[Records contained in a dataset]
>>>
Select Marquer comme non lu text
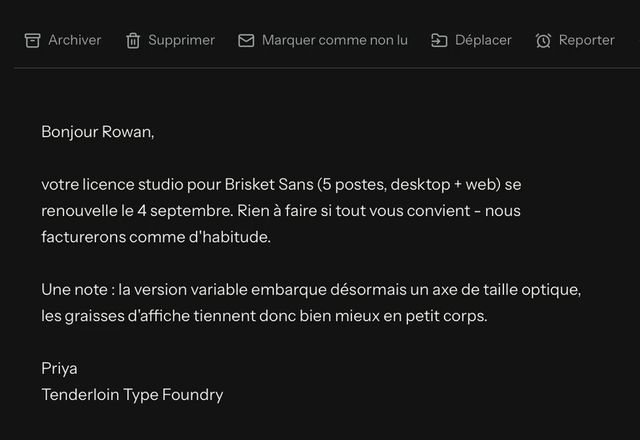This screenshot has width=640, height=440. pos(335,40)
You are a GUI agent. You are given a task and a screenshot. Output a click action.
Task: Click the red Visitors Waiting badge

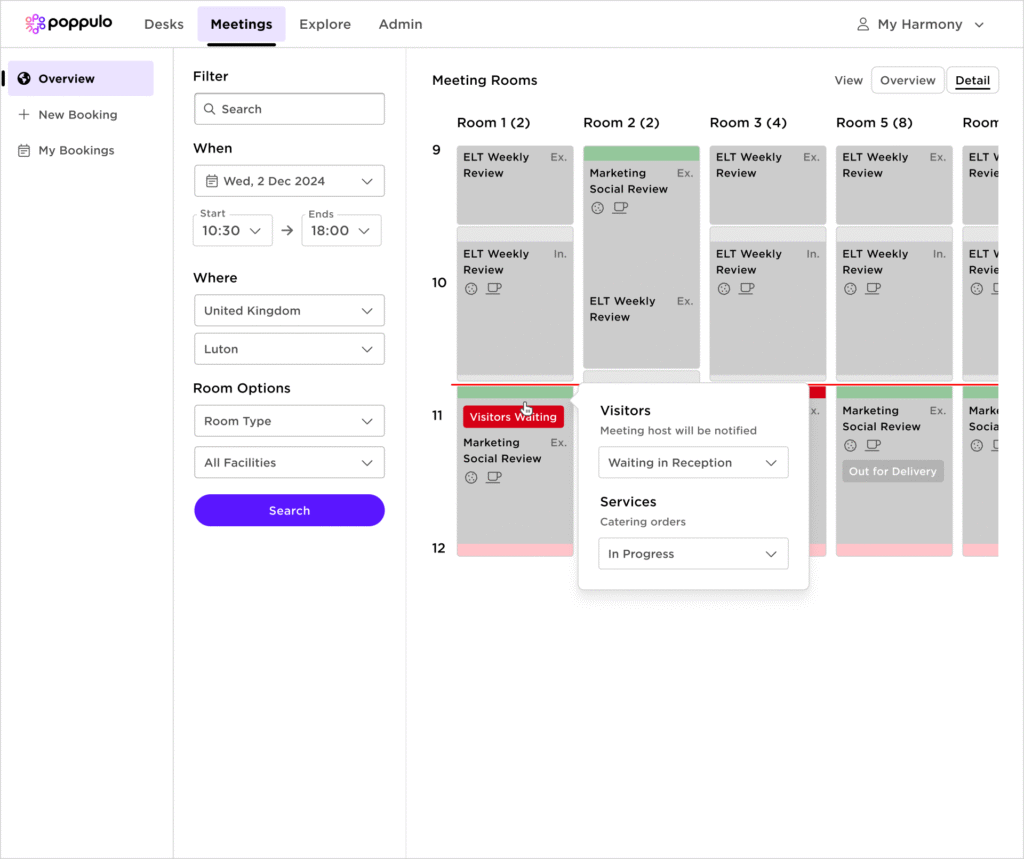point(513,417)
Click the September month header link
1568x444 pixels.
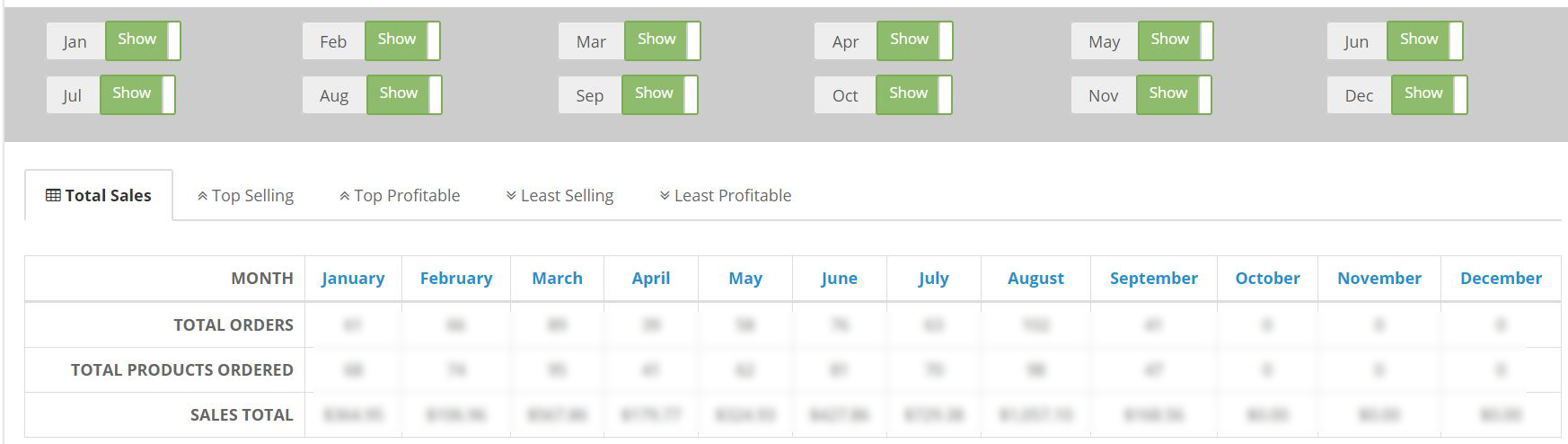pyautogui.click(x=1153, y=279)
<<<
_Task to carry out_.
With the pictures dropped, give every entry above again exactly.

_Output_.
Select Marquer comme non lu text
This screenshot has width=640, height=440. pos(335,40)
You are a GUI agent. You are given a task and a screenshot. Output a click action.
Task: Click the red Visitors Waiting badge

point(513,417)
Click the September month header link
1568x444 pixels.
pyautogui.click(x=1153, y=279)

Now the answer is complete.